KL, as its called, has plenty of interesting architecture and monuments, but they’re all literally dwarfed by Patronas. It’s one of the tallest buildings in Asia, and views of it command premium prices in the condos nearby (and a few have plummeted in value after a bigger project closer to the Towers has blocked their view). I saw pictures of it when it first opened, and thought it looked interesting but overdesigned and a little gimmicky– Cesar Pelli’s attempt to create a South Asian vernacular postmodernism. It’s certainly distinctly Asian, but it’s anything but a gimmick. It’s masterful.


From a distance, its lit in a way that gives it complete dominance over the skyline.
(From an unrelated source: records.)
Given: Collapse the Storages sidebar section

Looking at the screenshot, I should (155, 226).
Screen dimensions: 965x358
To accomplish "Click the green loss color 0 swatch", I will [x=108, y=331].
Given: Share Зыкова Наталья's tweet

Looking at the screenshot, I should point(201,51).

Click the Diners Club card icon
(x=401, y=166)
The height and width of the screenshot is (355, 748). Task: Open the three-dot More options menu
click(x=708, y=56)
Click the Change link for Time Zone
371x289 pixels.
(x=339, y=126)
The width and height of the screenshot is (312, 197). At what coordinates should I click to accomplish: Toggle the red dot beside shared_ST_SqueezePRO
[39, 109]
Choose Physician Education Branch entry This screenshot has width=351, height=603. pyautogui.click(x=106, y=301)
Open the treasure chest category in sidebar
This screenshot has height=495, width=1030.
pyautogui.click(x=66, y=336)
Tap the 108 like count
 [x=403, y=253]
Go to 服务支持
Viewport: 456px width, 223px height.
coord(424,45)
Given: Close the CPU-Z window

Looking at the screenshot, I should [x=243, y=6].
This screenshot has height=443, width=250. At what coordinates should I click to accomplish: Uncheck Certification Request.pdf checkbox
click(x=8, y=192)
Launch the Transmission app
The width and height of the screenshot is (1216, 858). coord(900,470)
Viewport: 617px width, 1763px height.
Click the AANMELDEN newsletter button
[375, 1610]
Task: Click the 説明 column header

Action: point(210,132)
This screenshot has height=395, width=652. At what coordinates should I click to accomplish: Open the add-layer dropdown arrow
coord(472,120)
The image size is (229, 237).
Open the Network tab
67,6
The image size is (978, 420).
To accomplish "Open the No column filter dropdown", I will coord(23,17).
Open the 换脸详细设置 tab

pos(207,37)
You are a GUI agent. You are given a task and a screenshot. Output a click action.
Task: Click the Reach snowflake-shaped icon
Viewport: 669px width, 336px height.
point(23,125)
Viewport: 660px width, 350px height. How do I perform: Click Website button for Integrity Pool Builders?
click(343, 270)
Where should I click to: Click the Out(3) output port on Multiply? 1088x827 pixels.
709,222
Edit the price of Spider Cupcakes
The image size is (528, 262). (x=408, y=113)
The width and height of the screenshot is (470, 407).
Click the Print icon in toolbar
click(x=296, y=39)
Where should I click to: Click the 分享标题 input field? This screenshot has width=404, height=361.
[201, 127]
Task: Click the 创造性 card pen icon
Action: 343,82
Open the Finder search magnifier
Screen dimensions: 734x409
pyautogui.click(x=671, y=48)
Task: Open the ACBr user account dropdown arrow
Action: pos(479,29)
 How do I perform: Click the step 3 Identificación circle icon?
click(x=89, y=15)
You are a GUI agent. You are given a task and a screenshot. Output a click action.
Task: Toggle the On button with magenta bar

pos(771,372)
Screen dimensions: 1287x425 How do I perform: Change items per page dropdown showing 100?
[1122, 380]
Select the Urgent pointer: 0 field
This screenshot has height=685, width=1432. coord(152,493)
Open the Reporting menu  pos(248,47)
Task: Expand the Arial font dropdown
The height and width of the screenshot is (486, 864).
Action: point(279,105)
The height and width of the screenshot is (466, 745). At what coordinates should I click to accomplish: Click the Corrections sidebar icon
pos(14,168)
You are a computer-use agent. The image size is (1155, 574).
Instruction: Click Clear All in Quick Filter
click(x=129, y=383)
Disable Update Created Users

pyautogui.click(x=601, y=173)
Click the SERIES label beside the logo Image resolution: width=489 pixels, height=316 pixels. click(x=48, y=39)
Other buildings aren’t dark by any means, but they can’t come close to Petronas.


It’s bright, certainly, but that’s not what draws you in: the lighting is varied and complicated, a mix of lights that illuminate the tower, accentuate certain details, and enhance the shadows.

We parked in the mall beside the tower, and headed to a park with a huge fountain (the synchronized water show kind, invented by a Stanford product design grad) and a good view of the tower.


Fortunately, for once i was not the only person in my group with a camera and a tendency to take vast numbers of pictures.


Up close, the towers look like something on Pandora: they don’t so much reflect the light as glow, almost as if they were phosphorescent.


Looking at them, I was reminded of jellyfish or a bright ship’s wake. At the same time, it’s not just a glow: you can still see an amazing amount of detail, thanks to the judicious way the lights are set, and the presence of shadows in just the right places.